La gare de Surgères est un bâtiment élégant, équipé de grandes portes, d’intérieurs carrelés et de mobilier en bois, l’ensemble est un peu ancien.
J’attends un train pour Paris, il devrait arriver à dix-huit heures trente, l’hiver est là, la nuit aussi. Je suis assis sur un banc. Il y a avec moi une jeune maman et son bébé. Nous sommes tous les trois en avance. Personne n’a de téléphone à regarder, alors je lis et la jeune maman regarde son enfant. Le banc sur lequel je suis installé est à côté de la porte d’entrée, sur le mur à ma gauche il y a les distributeurs de boissons et de sucreries, en face de moi les portes qui donnent sur le quai et à ma droite les guichets équipés de vitres, il n’y a plus d’employé. Les seuls visages sympathiques sont ceux présents sur les posters collés aux murs, le président de région, un chanteur de variété bientôt en concert dans la ville, un employé S.N.C.F heureux de son sort qui sourit sur une affiche qui vote les mérites de son entreprise. Le silence dans de grandes pièces vides résonne, chaque petit bruit devient important, le bruit d’une page qui se tourne devient lourd, la toux d’un bébé devient grave. Une femelle au dos argenté et un jeune mâle entrent, elle doit avoir cinquante ans, lui est plus jeune peut-être de trente-cinq ans. Ils rient, ils parlent fort, chaque mot qu’ils disent résonne dans la gare. Je crois qu’ils aiment cela. On comprend qu’ils viennent de faire un stage pour renforcer la cohésion d’équipe. Ce sont des cadres d’une grande banque, ils repartent dans la région parisienne. La femelle argentée est petite, habillée d’un jean et d’un manteau noir, elle est ordinaire, lui il porte un costume et une chemise, mais pas de cravate. La femelle insère de la monnaie dans le distributeur de friandises et rien ne se passe, elle dit :
— Ça ne marche pas encore.
Le jeune mâle s’approche, il dit :
— Laisse-moi faire.
Il appuie plusieurs fois sur un bouton métallique, de plus en plus fort. Il abandonne, mais elle, elle veut récupérer sa monnaie, elle :
— Ce n’est pas possible, elle va me rendre mes pièces, puis elle donne un coup de pied dans le bas de la machine.
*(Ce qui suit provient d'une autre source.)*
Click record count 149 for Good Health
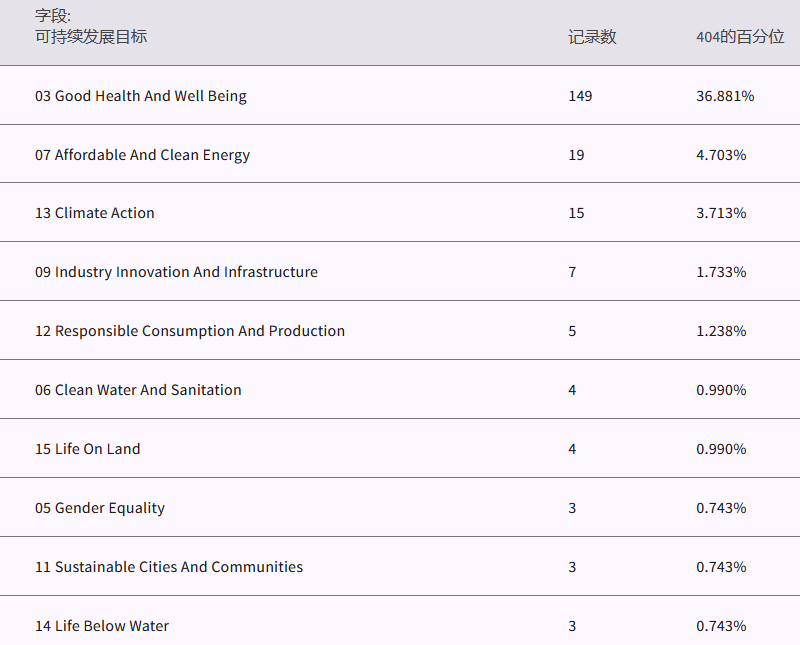click(x=580, y=96)

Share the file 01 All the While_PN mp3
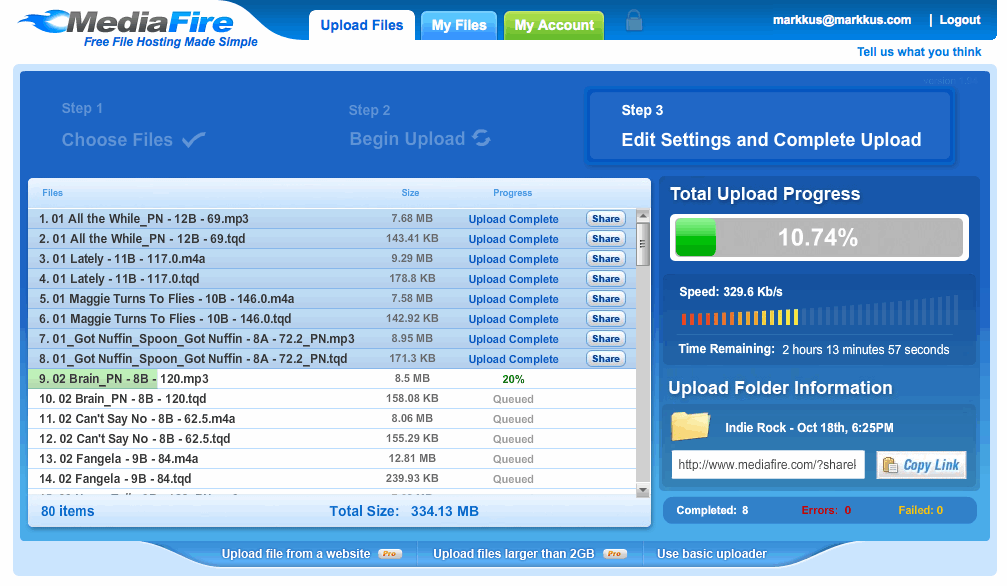pyautogui.click(x=605, y=218)
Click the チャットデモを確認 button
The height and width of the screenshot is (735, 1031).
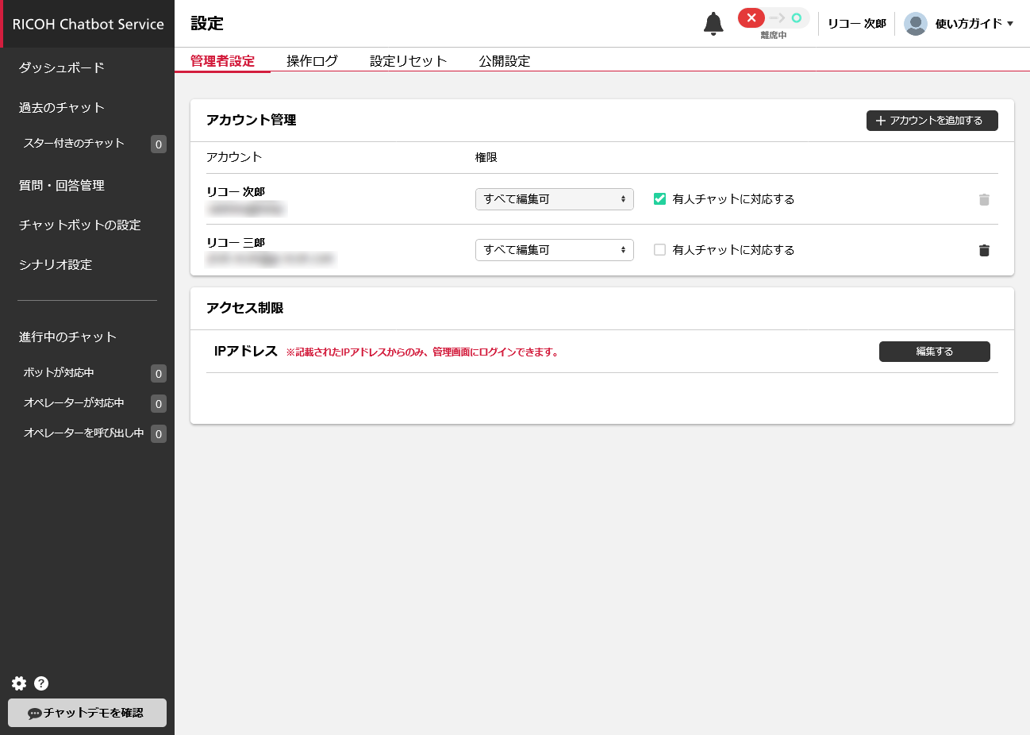pos(87,713)
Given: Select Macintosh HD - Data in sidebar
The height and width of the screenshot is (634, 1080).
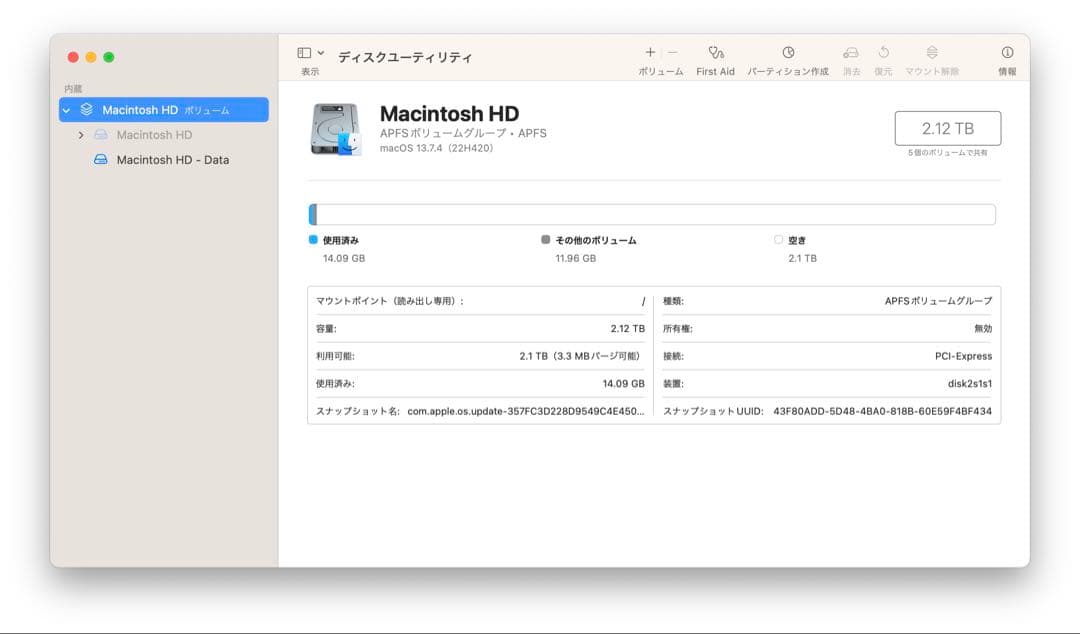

Son collègue veut l’aider, alors lui aussi il donne des coups sur le côté de la machine, comme s’il s’agissait d’un flipper :
— Putain, tu vas les cracher les pièces.
Deux mâles solides et au dos argentés entrent dans la gare, un mâle à bonnet et un autre grand et chauve, ils rejoignent le jeune mâle et la femelle, ils sont collègues, l’un d’eux, celui qui porte un bonnet :
— Qu’est-ce qui se passe ?
La femelle argentée crie presque :
— Je veux récupérer mon argent, je n’ai rien eu.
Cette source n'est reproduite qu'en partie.